The concern of Cambridge residents was inflamed further when a survey of all known proposed developments citywide revealed that, if approved, they represented more than 18 million square feet of new office, lab and living space. And if approved, they would bring an additional 65,112 cars onto Cambridge’s already congested streets. They would also result in an additional 65,775 public transit trips on a system that is already maxed out, according to a recent study.

Anyone who tries to drive through Cambridge at rush hour knows there’s already more density on our streets than we can handle. Doesn’t it seem sensible to discuss the impact of 65,000 additional cars on our roadways — and on the air we breathe — before we disembowel our zoning regulations to let those cars in? Or to analyze the impact of these developments on housing costs, school populations, community diversity, open space and our access to sun and sky?
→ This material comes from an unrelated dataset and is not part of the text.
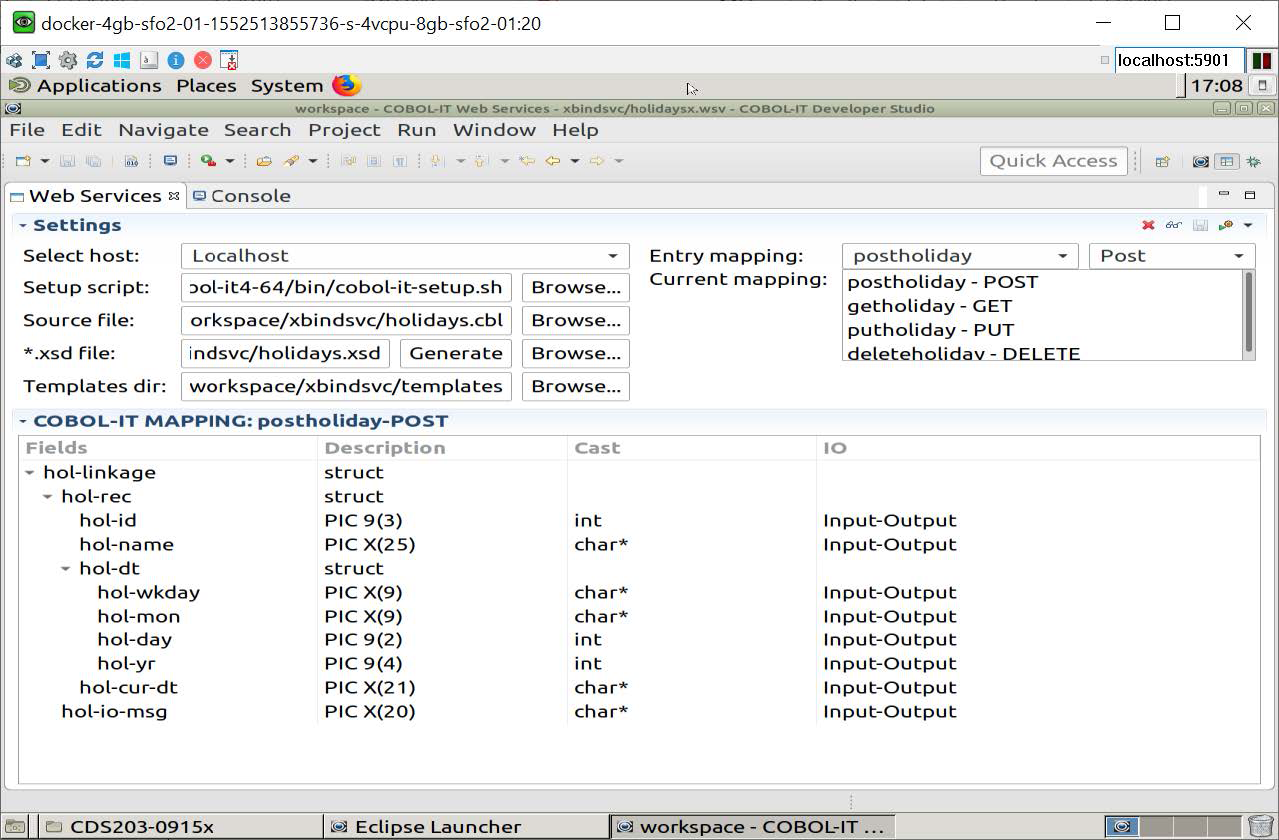
Task: Click the Generate button for xsd file
Action: (456, 353)
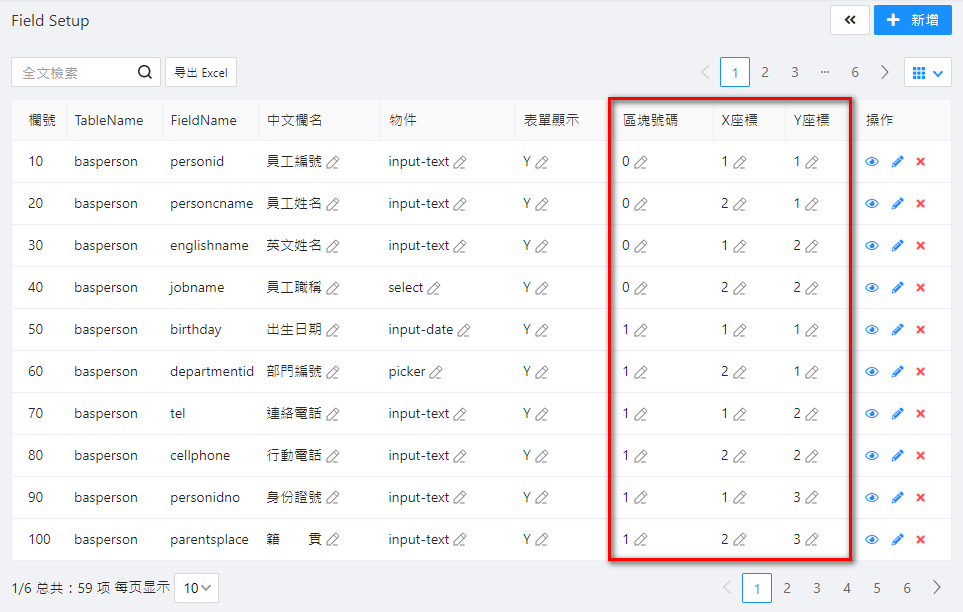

What worried anyone who took a close look at this oncoming train wreck was that nobody appeared to be analyzing this aggregated activity’s impact on Cambridge’s residents, neighborhoods and quality of life. Each project was being considered individually, on the basis of its own merits, ignoring the impact from all other projects. The current mindset in City Hall appeared to be directed toward maximizing the give-back from developers rather than ensuring the protection and viability of the fabric of our community.

It wasn’t anybody’s fault, just a good example of how the power of money and the weight of traditional political behavior is moving us ever closer to the disappearance of all that makes Cambridge livable and worth living in.

The Cambridge Residents Alliance is not looking to rewrite the rules of the game, but to call timeout so we — the residents and stakeholders of Cambridge — can consider where the game is taking us. And whether that’s where we want to go. We owe that much to ourselves and to future generations whose lives will be greatly affected by the decisions we make today.